Array-based Comparative Genomic Hybridization Identifies a High Frequency of Copy Number Variations in Patients with Syndromic Overgrowth

Overview

Journal Eur J Hum Genet

Specialty Genetics

Date 2009 Oct 22

PMID 19844265

Citations 7

Authors

Valerie Malan

Suzanne Chevallier

Gwendoline Soler

Christine Coubes

Didier Lacombe

Laurent Pasquier

Jean Soulier

Nicole Morichon-Delvallez

Catherine Turleau

Arnold Munnich

Serge Romana

Michel Vekemans

Valerie Cormier-Daire

Laurence Colleaux

Affiliations

Soon will be listed here.

Abstract

Overgrowth syndromes are a heterogeneous group of conditions including endocrine hormone disorders, several genetic syndromes and other disorders with unknown etiopathogenesis. Among genetic causes, chromosomal deletions and duplications such as dup(4)(p16.3), dup(15)(q26qter), del(9)(q22.32q22.33), del(22)(q13) and del(5)(q35) have been identified in patients with overgrowth. Most of them, however, remain undetectable using banding karyotype analysis. In this study, we report on the analysis using a 1-Mb resolution array-based comparative genomic hybridization (CGH) of 93 patients with either a recognizable overgrowth condition (ie, Sotos syndrome or Weaver syndrome) or an unclassified overgrowth syndrome.
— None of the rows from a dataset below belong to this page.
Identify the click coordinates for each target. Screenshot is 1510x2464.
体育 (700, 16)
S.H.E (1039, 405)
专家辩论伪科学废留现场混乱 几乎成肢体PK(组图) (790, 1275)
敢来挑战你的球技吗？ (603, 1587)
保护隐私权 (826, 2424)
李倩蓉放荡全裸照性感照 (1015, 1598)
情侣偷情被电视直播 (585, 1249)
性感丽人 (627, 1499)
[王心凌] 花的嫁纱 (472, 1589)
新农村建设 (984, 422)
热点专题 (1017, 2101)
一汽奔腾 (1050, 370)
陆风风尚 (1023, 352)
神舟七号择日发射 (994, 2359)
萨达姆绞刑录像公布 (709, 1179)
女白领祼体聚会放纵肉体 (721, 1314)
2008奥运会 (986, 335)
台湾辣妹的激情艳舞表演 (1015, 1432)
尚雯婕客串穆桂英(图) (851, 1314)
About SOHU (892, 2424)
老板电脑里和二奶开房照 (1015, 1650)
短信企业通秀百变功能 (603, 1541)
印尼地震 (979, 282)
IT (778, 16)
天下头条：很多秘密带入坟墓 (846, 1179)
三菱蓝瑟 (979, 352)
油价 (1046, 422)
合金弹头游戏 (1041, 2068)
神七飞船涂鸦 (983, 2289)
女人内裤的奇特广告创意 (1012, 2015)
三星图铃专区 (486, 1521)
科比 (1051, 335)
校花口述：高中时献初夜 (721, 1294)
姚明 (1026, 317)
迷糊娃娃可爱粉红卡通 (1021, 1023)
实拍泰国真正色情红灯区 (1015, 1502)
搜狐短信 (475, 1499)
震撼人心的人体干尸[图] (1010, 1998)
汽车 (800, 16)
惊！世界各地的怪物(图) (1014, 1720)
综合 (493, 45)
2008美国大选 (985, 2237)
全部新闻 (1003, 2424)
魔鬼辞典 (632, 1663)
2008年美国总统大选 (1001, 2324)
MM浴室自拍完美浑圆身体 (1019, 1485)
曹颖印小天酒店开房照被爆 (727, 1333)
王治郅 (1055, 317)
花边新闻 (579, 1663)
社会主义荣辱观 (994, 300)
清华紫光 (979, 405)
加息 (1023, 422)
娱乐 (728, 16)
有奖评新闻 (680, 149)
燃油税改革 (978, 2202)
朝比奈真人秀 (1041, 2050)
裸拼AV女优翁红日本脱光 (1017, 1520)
Five clinically relevant imbalances (three duplications and two deletions) were identified and the pathogenicity of two additional anomalies (one duplication and one deletion) is discussed. Altered segments ranged in size from 0.32 to 18.2 Mb, and no recurrent abnormality was identified. These results show that array-CGH provides a high diagnostic yield in patients with overgrowth syndromes and point to novel chromosomal regions associated with these conditions. Although chromosomal deletions are usually associated with growth retardation, we found that the majority of the imbalances detected in our patients are duplications. Besides their importance for diagnosis and genetic counseling, our results may allow to delineate new contiguous gene syndromes associated with overgrowth, pointing to new genes, the deregulation of which may be responsible for growth defect.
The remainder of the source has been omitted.